A new study by Rent.com released Friday reveals that determining rent affordability is far more complicated than simply examining rental rates. The median annual income plays a large part in affordability, thus why Seattle, with it’s $2,000 per month median rent, is more affordable than the Motor City.
In Detroit, the average worker earns about $22,000 post-tax, which means that housing costs account for a whopping 42 percent of their monthly expenses — 12 percent more than the affordability threshold of 30 percent.
Meanwhile, in Seattle, the average worker has a net income of $63,600, which means housing costs account for 38 percent of monthly expenses. That’s still above the affordability threshold, but 4 percent more affordable than Detroit.
“The same Detroit that just a few years ago filed for bankruptcy is a less affordable place to live than Seattle – home of Starbucks and Amazon?” wrote Brian Carberry, the author of a report that accompanies the Rent.com study. “You better believe it.”
New York City clocked in as the least affordable city, with rent accounting for an ungodly 121 percent of a city dweller’s paycheck and the median-priced one-bedroom apartment hovering around $4,365, according to the report. Boston, Los Angeles, San Francisco and Philadelphia rounded out the top five least affordable metropolitan areas while the Texas cities of El Paso, Fort Worth and Austin were named the most affordable rental markets overall.
“In New York, you’ll need to pay 121 percent of your income just to afford your rent,” wrote Carberry. “So unless you have a lucrative side hustle, you’re stuck in a less-than-desirable place in the outer boroughs or Jersey.”
Renters in Los Angeles, San Francisco, Washington D.C. and Philadelphia are in a similar situation, according to the report. While none of these markets are cheap, San Francisco and Washington D.C. are more affordable than their neighbors, Los Angeles and Philadelphia.
In San Francisco, the median rent for a one-bedroom apartment is $3,663, $1,223 more than the median rent in Los Angeles ($2,440). But with a median net income of $40,342, renters in Los Angeles will spend 73 percent of their budget on housing costs. On the other hand, San Franciscans who have a median net income of $69,231 will spend 63 percent of their budget on housing costs.
The trend continues in a comparison between Washington D.C. and Philadelphia. The median rent in Philadelphia is cheaper ($1,320) than Washington D.C. ($2,095), but workers in the City of Brotherly Love have a median net income of $32,641 — $20,534 less than what Washingtonians make ($53,175).

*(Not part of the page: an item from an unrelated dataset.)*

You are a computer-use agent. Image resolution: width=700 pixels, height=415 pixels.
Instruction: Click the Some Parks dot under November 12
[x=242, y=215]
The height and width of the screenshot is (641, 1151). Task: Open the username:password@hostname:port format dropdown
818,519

That difference in income means Philadelphians spend 49 percent of their income on housing costs, while workers in Washington D.C. spent 47 percent.

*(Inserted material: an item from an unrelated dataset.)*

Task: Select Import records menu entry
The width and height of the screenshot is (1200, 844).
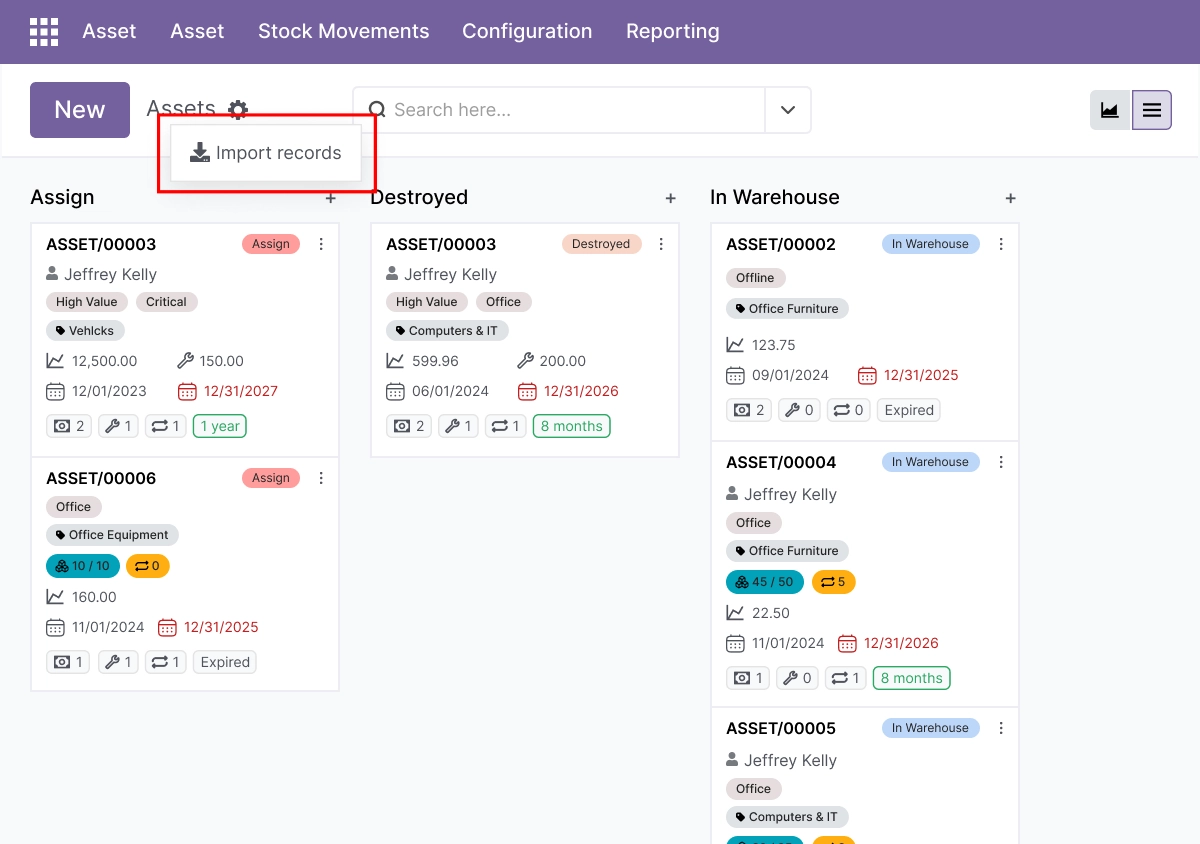Action: [x=266, y=153]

On the extremes are New York City and El Paso, Texas. New York City is the most expensive market for renters, with a median net income of $43,230 and 121 percent of that income going to a median-priced one-bedroom apartment ($4,364).
El Paso, however, is the most affordable market for renters. A worker making a median net income of $35,266 will only spend 21 percent of their income on a median-priced apartment ($625) in the area.
Rent.com took the median household income from the U.S. Census Bureau for the 25 most populated cities in the country and used an ADP salary paycheck calculator to determine the median net income with standard withholdings and no deductions. They then compared this figure to RentPath data of median rental rates for a one-bedroom property in each specific city to determine the percentage of your median monthly pay that will go towards the minimum median rent.